- [Material shown]:
--

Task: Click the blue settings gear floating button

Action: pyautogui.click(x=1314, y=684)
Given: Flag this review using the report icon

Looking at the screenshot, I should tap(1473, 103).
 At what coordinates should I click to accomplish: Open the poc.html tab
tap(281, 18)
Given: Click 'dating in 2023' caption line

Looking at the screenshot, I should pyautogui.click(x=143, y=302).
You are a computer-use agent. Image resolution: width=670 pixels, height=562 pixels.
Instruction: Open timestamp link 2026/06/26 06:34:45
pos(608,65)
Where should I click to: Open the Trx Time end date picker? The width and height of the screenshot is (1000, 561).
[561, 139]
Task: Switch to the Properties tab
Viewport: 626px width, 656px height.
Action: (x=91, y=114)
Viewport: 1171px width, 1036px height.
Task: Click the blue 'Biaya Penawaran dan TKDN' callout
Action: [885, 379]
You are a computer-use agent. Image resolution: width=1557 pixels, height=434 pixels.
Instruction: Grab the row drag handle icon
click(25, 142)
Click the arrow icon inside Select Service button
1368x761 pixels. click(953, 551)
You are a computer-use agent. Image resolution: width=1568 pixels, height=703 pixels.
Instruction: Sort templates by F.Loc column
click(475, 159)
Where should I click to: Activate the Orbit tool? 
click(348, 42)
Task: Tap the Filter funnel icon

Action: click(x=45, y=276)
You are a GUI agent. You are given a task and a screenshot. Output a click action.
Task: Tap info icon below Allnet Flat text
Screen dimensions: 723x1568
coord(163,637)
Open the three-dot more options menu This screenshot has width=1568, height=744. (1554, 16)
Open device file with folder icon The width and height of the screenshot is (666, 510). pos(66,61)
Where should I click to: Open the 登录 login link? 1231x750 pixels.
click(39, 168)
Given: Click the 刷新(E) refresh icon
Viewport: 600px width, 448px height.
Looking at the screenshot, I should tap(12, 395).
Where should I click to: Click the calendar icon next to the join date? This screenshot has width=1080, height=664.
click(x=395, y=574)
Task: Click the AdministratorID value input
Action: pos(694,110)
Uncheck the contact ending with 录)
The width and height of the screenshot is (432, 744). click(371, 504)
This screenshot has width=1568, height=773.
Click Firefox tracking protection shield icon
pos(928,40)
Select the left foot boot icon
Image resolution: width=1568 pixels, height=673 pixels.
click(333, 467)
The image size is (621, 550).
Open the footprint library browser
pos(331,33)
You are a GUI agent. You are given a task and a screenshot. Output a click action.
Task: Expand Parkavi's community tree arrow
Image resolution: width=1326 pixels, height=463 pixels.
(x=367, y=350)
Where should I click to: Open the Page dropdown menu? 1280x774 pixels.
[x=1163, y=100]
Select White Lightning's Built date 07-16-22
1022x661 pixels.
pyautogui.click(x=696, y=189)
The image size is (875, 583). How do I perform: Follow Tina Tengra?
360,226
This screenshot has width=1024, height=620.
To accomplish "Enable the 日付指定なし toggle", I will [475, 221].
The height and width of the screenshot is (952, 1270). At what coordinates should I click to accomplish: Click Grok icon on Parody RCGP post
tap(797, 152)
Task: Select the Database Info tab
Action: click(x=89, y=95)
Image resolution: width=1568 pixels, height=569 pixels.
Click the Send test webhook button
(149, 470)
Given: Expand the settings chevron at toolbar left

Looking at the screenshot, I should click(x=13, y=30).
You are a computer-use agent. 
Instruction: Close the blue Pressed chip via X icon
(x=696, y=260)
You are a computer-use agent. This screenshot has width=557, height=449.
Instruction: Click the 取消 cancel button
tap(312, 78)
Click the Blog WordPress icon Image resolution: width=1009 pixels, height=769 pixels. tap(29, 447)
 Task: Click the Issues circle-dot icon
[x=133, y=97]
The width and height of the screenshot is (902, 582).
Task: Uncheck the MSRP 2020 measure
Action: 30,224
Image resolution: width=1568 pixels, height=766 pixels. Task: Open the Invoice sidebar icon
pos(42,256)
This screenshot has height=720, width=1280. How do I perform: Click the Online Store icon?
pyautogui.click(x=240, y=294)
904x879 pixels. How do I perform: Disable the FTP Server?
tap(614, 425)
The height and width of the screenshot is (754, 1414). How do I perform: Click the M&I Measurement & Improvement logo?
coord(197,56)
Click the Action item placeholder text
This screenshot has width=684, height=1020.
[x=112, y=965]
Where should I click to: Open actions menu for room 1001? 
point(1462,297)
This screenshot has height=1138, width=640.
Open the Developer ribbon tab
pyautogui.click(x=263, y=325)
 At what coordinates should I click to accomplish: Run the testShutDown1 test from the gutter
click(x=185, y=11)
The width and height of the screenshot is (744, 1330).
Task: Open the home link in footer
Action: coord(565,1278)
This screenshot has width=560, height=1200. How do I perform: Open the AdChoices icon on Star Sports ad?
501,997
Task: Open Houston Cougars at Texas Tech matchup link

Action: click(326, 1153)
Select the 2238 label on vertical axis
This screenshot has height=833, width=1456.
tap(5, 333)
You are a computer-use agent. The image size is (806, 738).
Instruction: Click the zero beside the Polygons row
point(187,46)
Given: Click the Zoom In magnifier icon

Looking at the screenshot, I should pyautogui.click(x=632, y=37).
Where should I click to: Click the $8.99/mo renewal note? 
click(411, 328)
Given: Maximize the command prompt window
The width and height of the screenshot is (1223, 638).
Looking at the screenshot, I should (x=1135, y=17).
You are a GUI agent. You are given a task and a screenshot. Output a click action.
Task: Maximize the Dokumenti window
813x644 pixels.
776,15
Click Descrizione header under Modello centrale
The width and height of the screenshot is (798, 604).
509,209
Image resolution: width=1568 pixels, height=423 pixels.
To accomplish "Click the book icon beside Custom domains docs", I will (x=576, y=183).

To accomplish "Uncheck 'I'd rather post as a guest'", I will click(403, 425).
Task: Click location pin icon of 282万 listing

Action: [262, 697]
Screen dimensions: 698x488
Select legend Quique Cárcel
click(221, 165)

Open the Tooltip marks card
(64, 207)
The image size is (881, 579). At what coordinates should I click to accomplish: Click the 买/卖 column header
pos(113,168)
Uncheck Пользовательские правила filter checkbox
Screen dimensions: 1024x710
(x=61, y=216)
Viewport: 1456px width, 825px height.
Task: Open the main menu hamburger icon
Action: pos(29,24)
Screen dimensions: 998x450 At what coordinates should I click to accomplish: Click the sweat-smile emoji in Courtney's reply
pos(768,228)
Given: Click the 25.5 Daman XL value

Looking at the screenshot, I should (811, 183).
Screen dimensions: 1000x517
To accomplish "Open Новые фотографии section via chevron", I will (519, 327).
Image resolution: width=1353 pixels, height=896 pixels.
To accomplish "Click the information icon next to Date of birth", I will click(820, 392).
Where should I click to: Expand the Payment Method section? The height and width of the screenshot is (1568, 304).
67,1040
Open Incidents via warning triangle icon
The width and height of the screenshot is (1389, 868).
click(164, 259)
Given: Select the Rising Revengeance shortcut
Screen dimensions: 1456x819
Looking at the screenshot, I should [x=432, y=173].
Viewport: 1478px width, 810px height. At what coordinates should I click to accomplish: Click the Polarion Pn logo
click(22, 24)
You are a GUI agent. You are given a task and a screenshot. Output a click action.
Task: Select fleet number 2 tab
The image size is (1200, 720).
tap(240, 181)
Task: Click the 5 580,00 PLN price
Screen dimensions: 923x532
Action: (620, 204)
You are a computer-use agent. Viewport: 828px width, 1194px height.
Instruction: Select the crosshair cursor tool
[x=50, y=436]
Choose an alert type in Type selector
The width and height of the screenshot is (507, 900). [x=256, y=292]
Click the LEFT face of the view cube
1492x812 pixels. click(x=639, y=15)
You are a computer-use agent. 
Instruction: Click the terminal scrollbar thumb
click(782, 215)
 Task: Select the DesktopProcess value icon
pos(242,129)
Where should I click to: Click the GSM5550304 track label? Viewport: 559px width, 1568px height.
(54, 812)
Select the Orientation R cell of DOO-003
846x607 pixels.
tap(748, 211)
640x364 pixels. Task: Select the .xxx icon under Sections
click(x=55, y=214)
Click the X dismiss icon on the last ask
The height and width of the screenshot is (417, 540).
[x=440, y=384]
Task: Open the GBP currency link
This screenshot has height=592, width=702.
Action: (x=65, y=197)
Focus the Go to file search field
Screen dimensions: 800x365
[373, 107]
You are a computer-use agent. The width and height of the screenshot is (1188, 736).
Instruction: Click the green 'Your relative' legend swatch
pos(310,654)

--

- [Aim of the task]: Each line from the one containing "Click the LEFT face of the view cube" to the final line above should be written out exactly; please omit the others.

- [Answer to this problem]:
Click the LEFT face of the view cube
1492x812 pixels. click(x=639, y=15)
You are a computer-use agent. 
Instruction: Click the terminal scrollbar thumb
click(782, 215)
 Task: Select the DesktopProcess value icon
pos(242,129)
Where should I click to: Click the GSM5550304 track label? Viewport: 559px width, 1568px height.
(54, 812)
Select the Orientation R cell of DOO-003
846x607 pixels.
tap(748, 211)
640x364 pixels. Task: Select the .xxx icon under Sections
click(x=55, y=214)
Click the X dismiss icon on the last ask
The height and width of the screenshot is (417, 540).
[x=440, y=384]
Task: Open the GBP currency link
This screenshot has height=592, width=702.
Action: (x=65, y=197)
Focus the Go to file search field
Screen dimensions: 800x365
[373, 107]
You are a computer-use agent. The width and height of the screenshot is (1188, 736).
Instruction: Click the green 'Your relative' legend swatch
pos(310,654)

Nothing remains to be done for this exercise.